(Data for review)

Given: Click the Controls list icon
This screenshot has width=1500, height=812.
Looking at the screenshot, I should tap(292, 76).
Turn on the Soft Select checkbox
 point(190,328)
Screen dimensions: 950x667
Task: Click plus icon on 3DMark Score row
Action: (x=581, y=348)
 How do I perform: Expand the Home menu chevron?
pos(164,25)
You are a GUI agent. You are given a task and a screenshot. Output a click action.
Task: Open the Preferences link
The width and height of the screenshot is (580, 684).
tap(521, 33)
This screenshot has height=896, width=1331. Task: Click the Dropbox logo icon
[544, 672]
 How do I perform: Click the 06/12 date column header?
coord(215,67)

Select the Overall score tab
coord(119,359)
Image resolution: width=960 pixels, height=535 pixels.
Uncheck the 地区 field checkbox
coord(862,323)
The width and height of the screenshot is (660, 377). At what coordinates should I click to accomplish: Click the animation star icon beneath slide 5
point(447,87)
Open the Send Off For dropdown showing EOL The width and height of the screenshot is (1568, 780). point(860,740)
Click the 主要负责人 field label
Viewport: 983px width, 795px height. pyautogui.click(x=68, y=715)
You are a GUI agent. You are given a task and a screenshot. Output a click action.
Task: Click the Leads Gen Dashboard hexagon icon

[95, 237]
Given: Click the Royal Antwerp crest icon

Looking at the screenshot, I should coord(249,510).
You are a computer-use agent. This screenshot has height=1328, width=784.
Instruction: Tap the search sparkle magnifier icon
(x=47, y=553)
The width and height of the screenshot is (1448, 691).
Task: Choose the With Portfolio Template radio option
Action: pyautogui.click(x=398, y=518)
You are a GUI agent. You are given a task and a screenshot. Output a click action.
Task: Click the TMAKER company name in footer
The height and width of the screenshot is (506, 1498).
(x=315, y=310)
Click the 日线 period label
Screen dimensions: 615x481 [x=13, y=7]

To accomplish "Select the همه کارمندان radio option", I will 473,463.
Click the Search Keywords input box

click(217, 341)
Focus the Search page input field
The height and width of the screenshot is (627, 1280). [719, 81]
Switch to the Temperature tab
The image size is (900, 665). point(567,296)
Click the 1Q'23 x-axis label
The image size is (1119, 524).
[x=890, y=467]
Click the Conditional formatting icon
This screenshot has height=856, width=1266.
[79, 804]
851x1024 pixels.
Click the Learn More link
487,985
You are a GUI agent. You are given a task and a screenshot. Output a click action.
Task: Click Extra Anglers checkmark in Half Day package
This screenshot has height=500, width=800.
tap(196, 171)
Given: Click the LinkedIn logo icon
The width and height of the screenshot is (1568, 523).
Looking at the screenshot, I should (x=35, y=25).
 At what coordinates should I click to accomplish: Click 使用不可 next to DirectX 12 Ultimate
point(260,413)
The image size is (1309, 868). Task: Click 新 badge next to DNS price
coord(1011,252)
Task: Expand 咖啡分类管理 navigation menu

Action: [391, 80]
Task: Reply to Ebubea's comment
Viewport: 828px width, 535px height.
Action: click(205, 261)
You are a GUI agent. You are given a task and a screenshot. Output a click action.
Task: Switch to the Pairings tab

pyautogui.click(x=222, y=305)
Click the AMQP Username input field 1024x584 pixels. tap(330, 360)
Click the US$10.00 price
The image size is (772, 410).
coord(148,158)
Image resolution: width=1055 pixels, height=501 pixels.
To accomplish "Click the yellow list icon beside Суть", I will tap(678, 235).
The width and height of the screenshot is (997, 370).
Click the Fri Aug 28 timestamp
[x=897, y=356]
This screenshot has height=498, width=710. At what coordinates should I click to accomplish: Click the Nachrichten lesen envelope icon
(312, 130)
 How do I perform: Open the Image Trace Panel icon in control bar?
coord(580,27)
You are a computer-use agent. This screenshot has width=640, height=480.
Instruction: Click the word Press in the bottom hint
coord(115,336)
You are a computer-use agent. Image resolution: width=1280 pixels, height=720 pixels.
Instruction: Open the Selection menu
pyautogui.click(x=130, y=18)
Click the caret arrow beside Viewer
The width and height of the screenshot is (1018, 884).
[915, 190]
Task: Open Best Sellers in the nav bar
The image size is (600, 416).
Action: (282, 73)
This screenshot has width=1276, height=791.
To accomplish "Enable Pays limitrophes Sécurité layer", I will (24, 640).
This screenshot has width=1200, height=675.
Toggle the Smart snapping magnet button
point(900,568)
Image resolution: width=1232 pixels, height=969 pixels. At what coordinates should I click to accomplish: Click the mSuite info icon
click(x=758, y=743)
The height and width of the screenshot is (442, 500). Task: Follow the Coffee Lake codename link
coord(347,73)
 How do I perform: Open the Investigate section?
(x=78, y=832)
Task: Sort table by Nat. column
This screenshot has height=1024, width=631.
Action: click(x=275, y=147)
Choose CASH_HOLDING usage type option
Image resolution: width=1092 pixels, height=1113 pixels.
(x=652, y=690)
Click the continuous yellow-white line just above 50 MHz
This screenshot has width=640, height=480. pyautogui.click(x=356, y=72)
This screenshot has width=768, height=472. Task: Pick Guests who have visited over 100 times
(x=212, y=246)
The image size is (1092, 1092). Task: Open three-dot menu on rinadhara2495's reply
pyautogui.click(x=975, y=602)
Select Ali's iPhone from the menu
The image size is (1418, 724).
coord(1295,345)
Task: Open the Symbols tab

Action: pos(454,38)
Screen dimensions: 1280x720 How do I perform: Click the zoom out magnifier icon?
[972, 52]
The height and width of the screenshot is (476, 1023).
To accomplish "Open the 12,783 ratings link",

(End Data for review)

Task instructions:
Find each line in the data above with the word "list", then copy it.

Output:
Given: Click the Controls list icon
To accomplish "Click the yellow list icon beside Суть", I will tap(678, 235).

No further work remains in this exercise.